The non-military objects which do matter are those which play some part in the warrior’s status or which help to maintain the central fighting ethic of the group. Helen’s weaving in Book 2 is important enough to dwell on because she is creating “pictures of the many battle scenes/ between horse-taming Trojans and bronze-clad Achaeans,/ wars they suffered for her sake at the hands of Ares” (3.141). The fine materials in Hecuba’s wardrobe, some of the loot Paris brought home with him from Sparta, come to our attention because Hector needs a suitable war offering to Athena. Achilles has a wonderful lyre, which he plays to himself away from the battle (9.228). But the important point about the instrument is that it is a battle trophy and that it enables him to sing about “the celebrated deeds of men.” The beautiful object matters because it sustains the spirit of the warrior, by enabling him to remember and enjoy his own battle exploits. The description of Nestor’s cup (in Book 11) provides one possible exception to these observations, but even here the author draws our attention to how drinking from the magnificent vessel demonstrates Nestor’s prowess, so that the notion of warrior status is not entirely absent.


In the same way, the Iliad pays relatively little attention to the daily needs of food or sleep.

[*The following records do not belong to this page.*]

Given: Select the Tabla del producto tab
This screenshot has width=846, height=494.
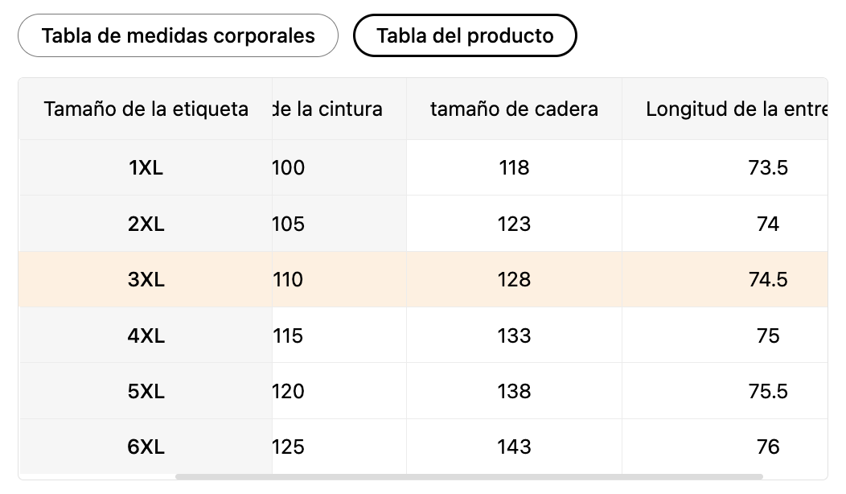Looking at the screenshot, I should point(465,36).
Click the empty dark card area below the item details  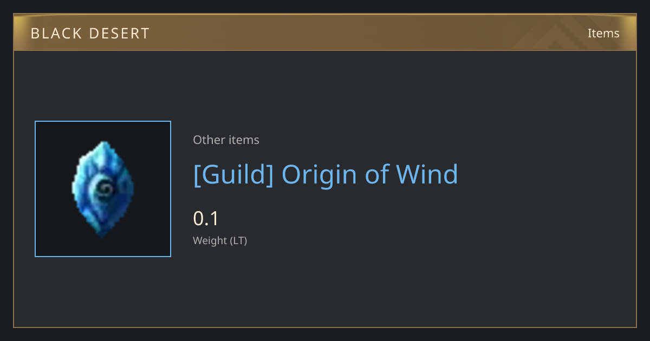pyautogui.click(x=325, y=292)
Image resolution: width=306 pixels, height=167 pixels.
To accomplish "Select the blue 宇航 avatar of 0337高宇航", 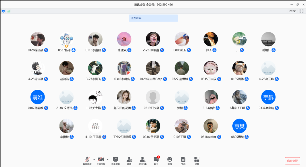I will 268,97.
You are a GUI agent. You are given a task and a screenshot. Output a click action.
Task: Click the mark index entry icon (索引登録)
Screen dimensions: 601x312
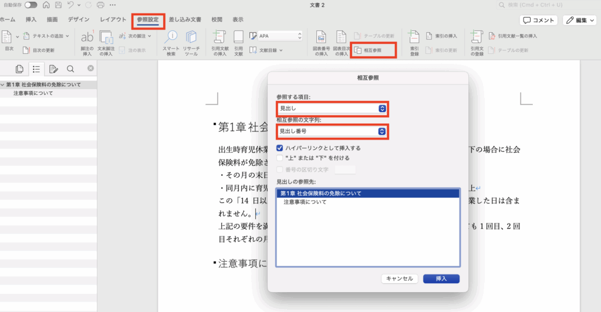(x=414, y=38)
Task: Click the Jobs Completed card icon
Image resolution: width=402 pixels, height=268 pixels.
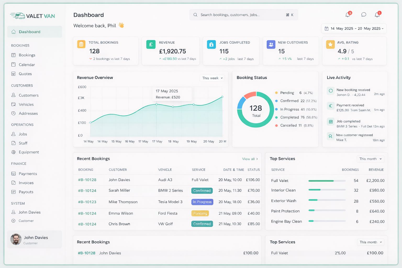Action: click(x=211, y=44)
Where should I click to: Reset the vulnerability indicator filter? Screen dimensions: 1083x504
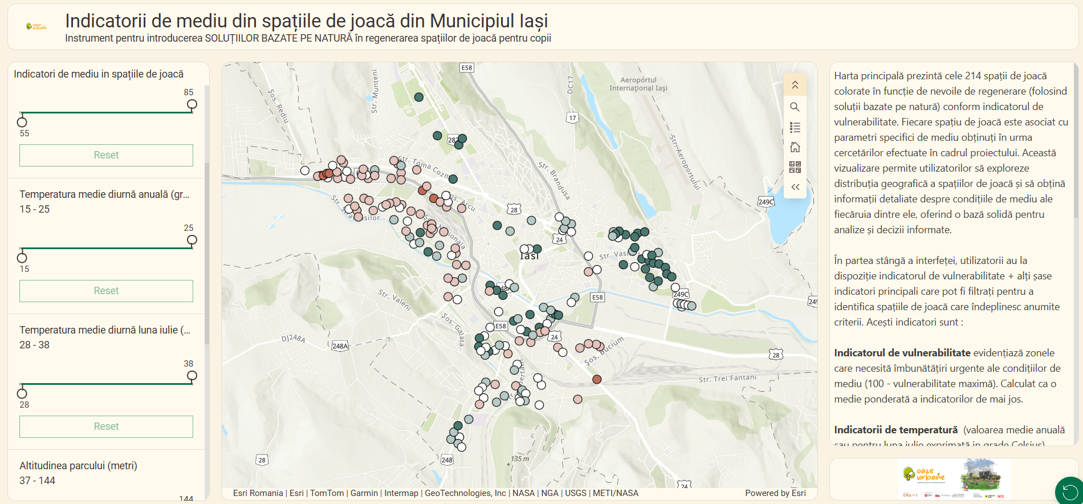(x=106, y=155)
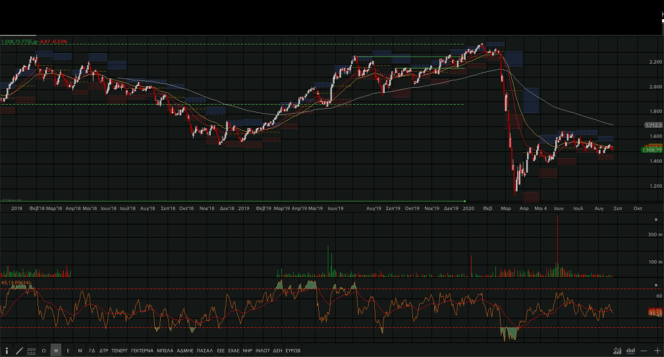Switch to hourly Ω timeframe
The height and width of the screenshot is (357, 664).
tap(44, 351)
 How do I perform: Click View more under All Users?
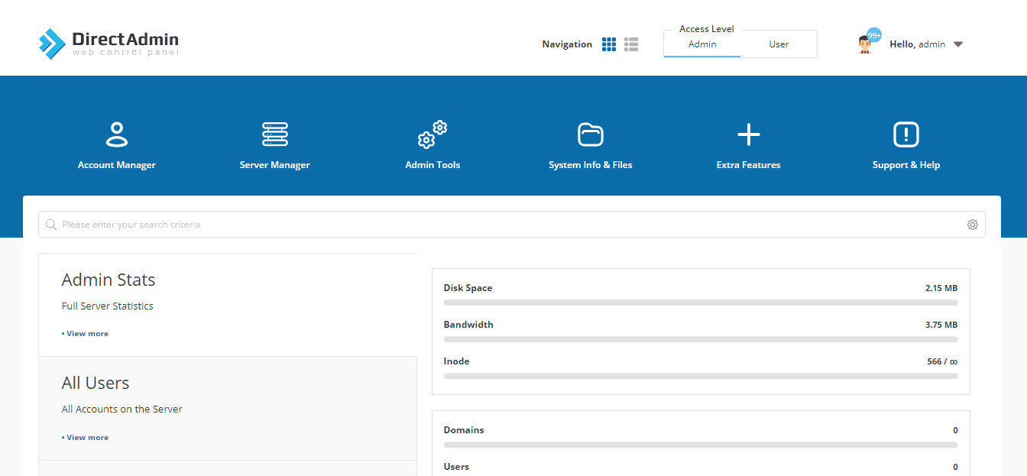pos(86,438)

The meals are important chiefly as a preparation for battle or as a ritual maintaining the solidarity of the group. The warriors do not take a special delight in the feast for its own sake, as a joyous, social communion with friends, a time to relax and enjoy the civilized pleasures associated with domestic banquets. There is none of that famous cozy human warmth of the Odyssey, the emphasis on beautiful manners, fine dishes, well-crafted chairs and footstools, wonderfully potent wine, musical entertainment, warm beds, and so on. When we do sense something like that emerging, as in the scene of Nestor’s entertaining his friends (in Book 11), the demands of war, this time in the form of Patroclus, quickly interrupt the social gathering. Perhaps the closest we get to such a feeling of disinterested pleasure occurs near the end of Book 10:


                                                 Then the two men waded
into the sea, washed off their legs and necks and thighs,
removing all the sweat. Once the surf had taken
layers of sweat from off their skin and their hearts
had been refreshed, they stepped in shining tubs and bathed.
They washed, rubbing lots of smooth oil on themselves,
then sat down to eat. From the brimming wine bowl
they drew off sweet wine and poured libations to Athena. (10.682) [10.572]

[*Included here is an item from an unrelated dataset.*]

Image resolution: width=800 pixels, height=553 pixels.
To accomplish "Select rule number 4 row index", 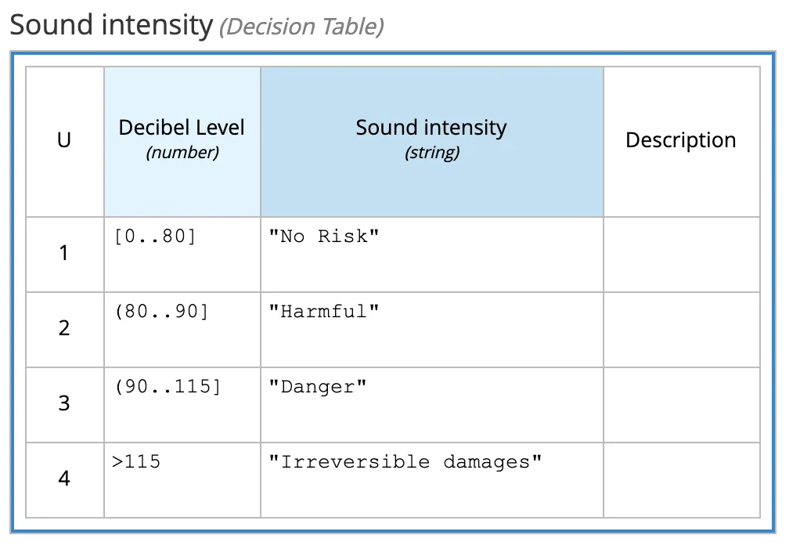I will pos(64,480).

The picture celebrates the intense male comradeship which comes from their shared success in a dangerous enterprise. And we can sense the mutual joy in such a daring victory, for which sweet wine provides an appropriate libation. But here the stress remains firmly on the war. The two friends are, after all, washing off the blood and sweat of slaughter. And the final reference to Athena reminds us of a similar reference a few lines earlier, when Odysseus thanks the goddess for delivering them a helpless victim. The bathing and refreshment thus do not register as an unambiguous social celebration designed to bring repose after a long day. The impression is that Odysseus and Diomedes need a wash and some emotional relief in order to continue their fighting the next day.

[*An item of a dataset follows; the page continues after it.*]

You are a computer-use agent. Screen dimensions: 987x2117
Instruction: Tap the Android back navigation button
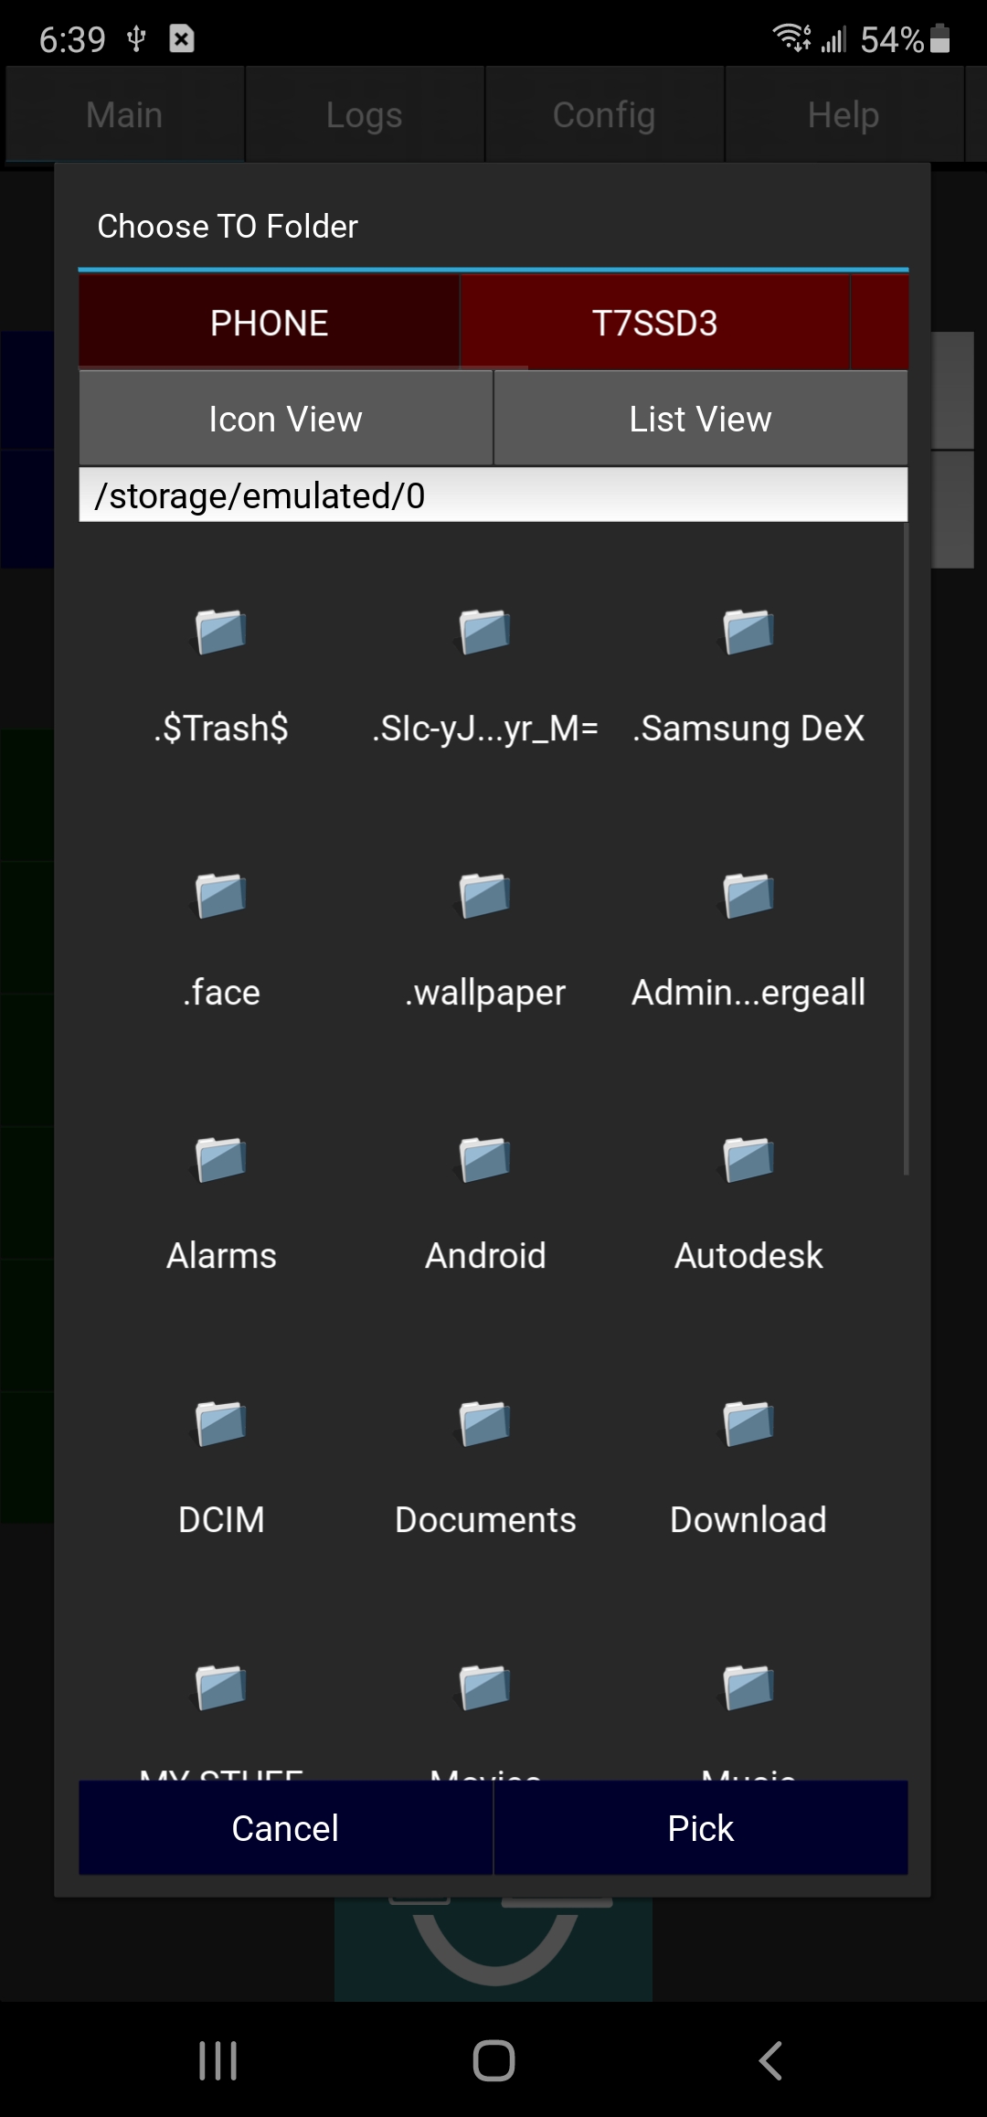(770, 2060)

The objects that really matter in the Iliad, as one would expect, are the weapons of war. To own the most impressive armour, a spear no other man can throw, or a large number of captured arms marks a man as a warrior of special prominence. When Meriones, for example, asks Idomeneus to provide him with a spear, Idomeneus takes the opportunity to announce his own worth:


“Spears? As many as you want—in my hut  
twenty one stand against the sunny wall,
Trojans spears I take from warriors I kill.
I never think of fighting hostile troops
from far away—that’s why I’ve got there
brightly shining spears and embossed shields,
with helmets, too, and body armour.” (13.303) [13.260]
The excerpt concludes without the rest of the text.